---------- Extrait du texte

En annexe, l'information interministérielle adressée au Président de la République, signée par Luiz Felipe Lampreia, Ministre des affaires étrangères, et José Israel Vargas, Ministre des sciences et de la technologie, le 8 juillet 1996
1. La Convention-cadre des Nations Unies sur les changements climatiques, signée et ratifiée par le Brésil, a été ouverte à signature à la Conférence de Rio. Cet instrument cherche à combattre les causes de l'effet de serre, qui est responsable du changement climatique et du réchauffement de la planète.
2. Les pays développés qui figurent à l’Annexe I de la Convention ont assumé l’engagement de réduire, jusqu’à l’an 2000, leurs émissions de gaz carbonique et d'autres gaz à effet de serre, de façon à ne pas dépasser les niveaux d'émissions de 1990.
3. Dans un contexte mondial de reprise de la croissance économique, nous pouvons prévoir, en termes globaux, l’accroissement de la consommation d’énergie et, par conséquent, des émissions. Cette conjoncture rend difficile la mise en œuvre des objectifs de réduction des émissions pour les pays développés.
4. Dans ce contexte, et pour faire face à leurs difficultés pour remplir effectivement leurs engagements, les pays développés cherchent à imposer dans le cadre de la Convention une nouvelle interprétation du concept “d’application conjointe”.
5. Le concept d’application conjointe est vaguement défini à l’article 4.2 de la Convention. Il s’agit d’un moyen complémentaire mis à disposition des pays ayant des engagements, qui permet aux pays, Parties à la Convention, de réaliser des projets conjoints dans le but d’atteindre leurs objectifs de réduction des émissions ou d’augmentation des puits de gaz.
6. La nouvelle interprétation du concept d’application conjointe, défendue par les pays développés dans le cadre de la Convention, vise à établir un “régime de crédits” qui permettrait au pays de compenser la non réalisation de leurs objectifs de réduction des émission sur leur territoire, en finançant des projets propres dans les pays tiers.
7. La première Conférence des Parties à la Convention, tenue à Berlin en 1995, a autorisé les pays à lancer “une phase pilote” de projets d’application conjointe. Conçus à l’origine pour être mis en œuvre par les pays développés, ces projets, depuis la résolution adoptée à Berlin, peuvent également être mis en œuvre par les pays en développement. La phase-pilote prévoit que la participation des pays à ces projets soit volontaire. Les projets d’activités mis en œuvre conjointement devront être approuvés par les gouvernements et, dans la phase-pilote, ne fourniront pas de “crédits” aux pays qui les financent. La Conférence des Parties révisera la phase-pilote d’ici l’an 2000 (ce qui implique la possibilité de concession future de crédits aux pays développés).
8. Le Brésil soutient, conformément à ce qui a été décidé lors de la première Conférence des Parties, que l’application conjointe devrait être un moyen additionnel et complémentaire pour l’accomplissement des engagements pris à la Convention, et pas un moyen par lequel les pays développés peuvent comptabiliser des crédits pour compenser le non-respect de leurs engagements. Le Brésil, à ce sujet, a exprimé son inquiétude par rapport au risque d'accorder une importance excessive aux projets d’application conjointe, au détriment des discussions à propos du respect effectif des obligations clairement définies dans la Convention.

--------------------
---------- Données extraites

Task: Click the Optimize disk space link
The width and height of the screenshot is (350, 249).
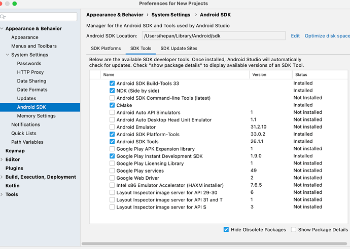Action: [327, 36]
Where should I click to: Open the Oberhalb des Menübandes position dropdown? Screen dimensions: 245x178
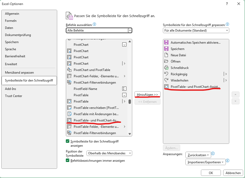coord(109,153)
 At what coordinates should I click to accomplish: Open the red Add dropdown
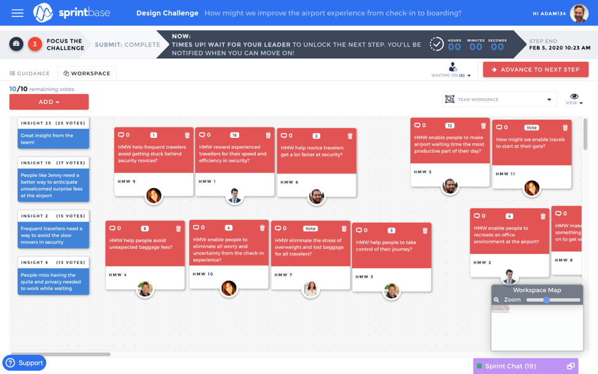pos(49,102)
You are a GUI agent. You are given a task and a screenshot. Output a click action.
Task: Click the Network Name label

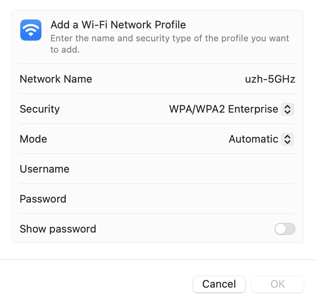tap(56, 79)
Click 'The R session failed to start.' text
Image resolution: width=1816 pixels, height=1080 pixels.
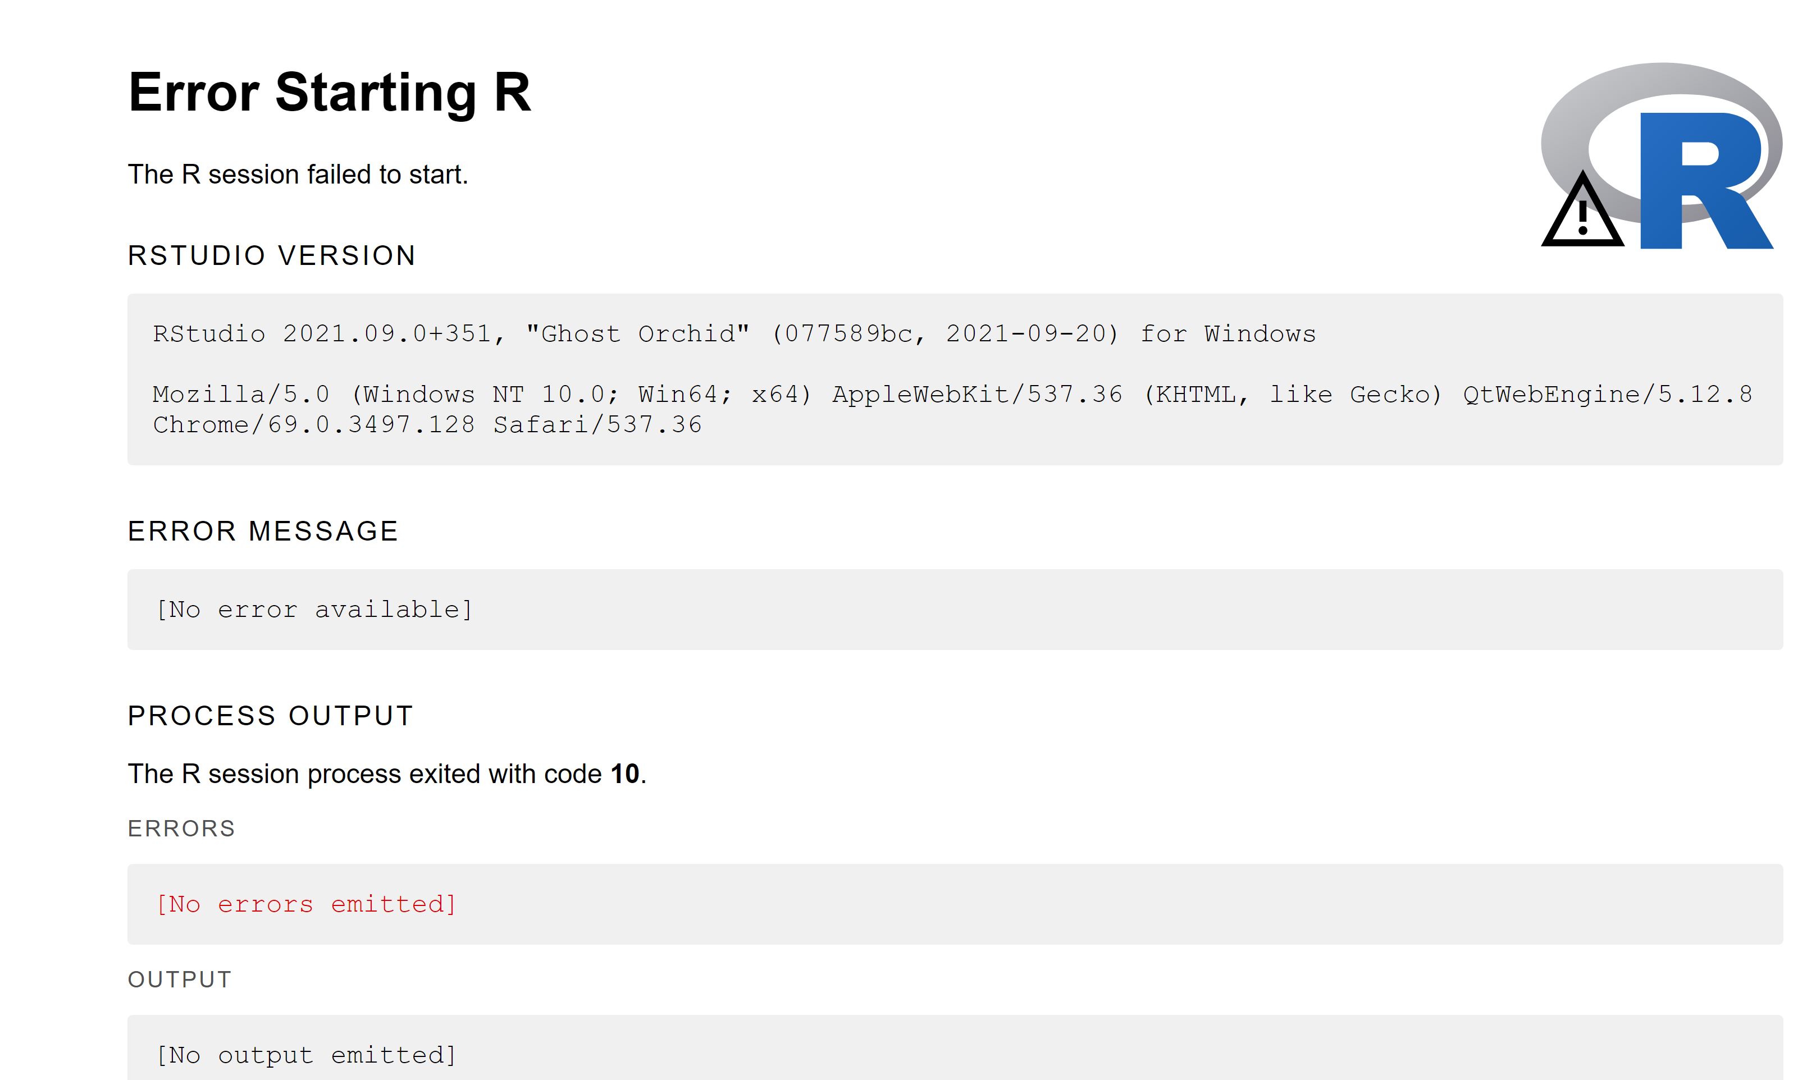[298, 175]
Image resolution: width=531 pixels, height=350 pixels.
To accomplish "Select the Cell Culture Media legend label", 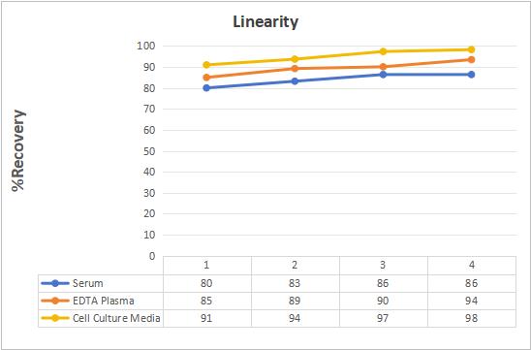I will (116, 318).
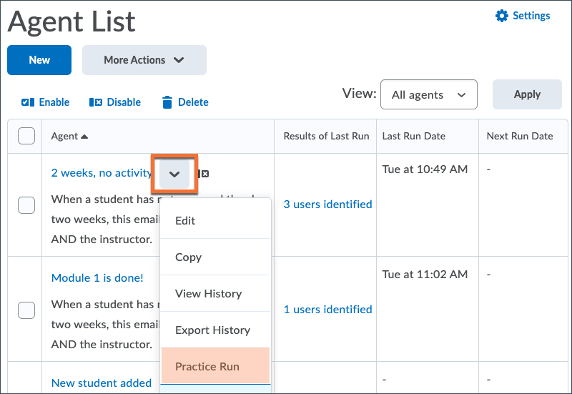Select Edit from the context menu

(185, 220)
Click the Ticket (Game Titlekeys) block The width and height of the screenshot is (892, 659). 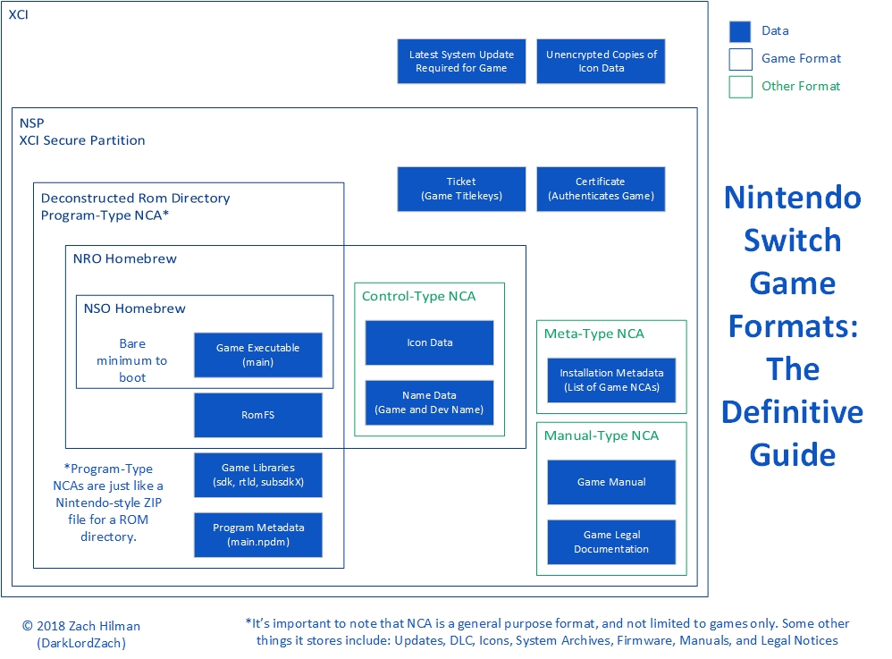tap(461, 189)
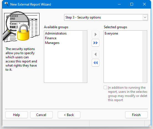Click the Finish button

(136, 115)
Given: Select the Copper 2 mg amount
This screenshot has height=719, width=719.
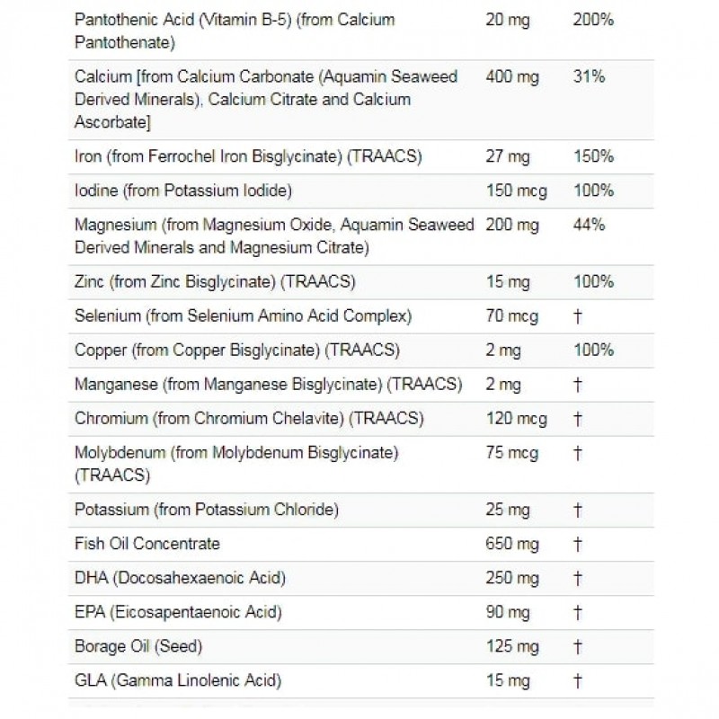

--------------------

▶ [À réaliser]:
A. Recopiez l'extrait de « 2. Les pays » à « les pays développés. ».
B. D'après l'extrait, dans quelle ville et en quelle année s'est tenue la première Conférence des Parties à la Convention ?
C. Relevez toutes les années mentionnées dans l'extrait.
Les enregistrements ne sont pas nécessaires ici.

▶ [Réponses rédigées]:
A.
2. Les pays développés qui figurent à l’Annexe I de la Convention ont assumé l’engagement de réduire, jusqu’à l’an 2000, leurs émissions de gaz carbonique et d'autres gaz à effet de serre, de façon à ne pas dépasser les niveaux d'émissions de 1990.
3. Dans un contexte mondial de reprise de la croissance économique, nous pouvons prévoir, en termes globaux, l’accroissement de la consommation d’énergie et, par conséquent, des émissions. Cette conjoncture rend difficile la mise en œuvre des objectifs de réduction des émissions pour les pays développés.

B. À Berlin, en 1995.

C. 1996, 2000, 1990, 1995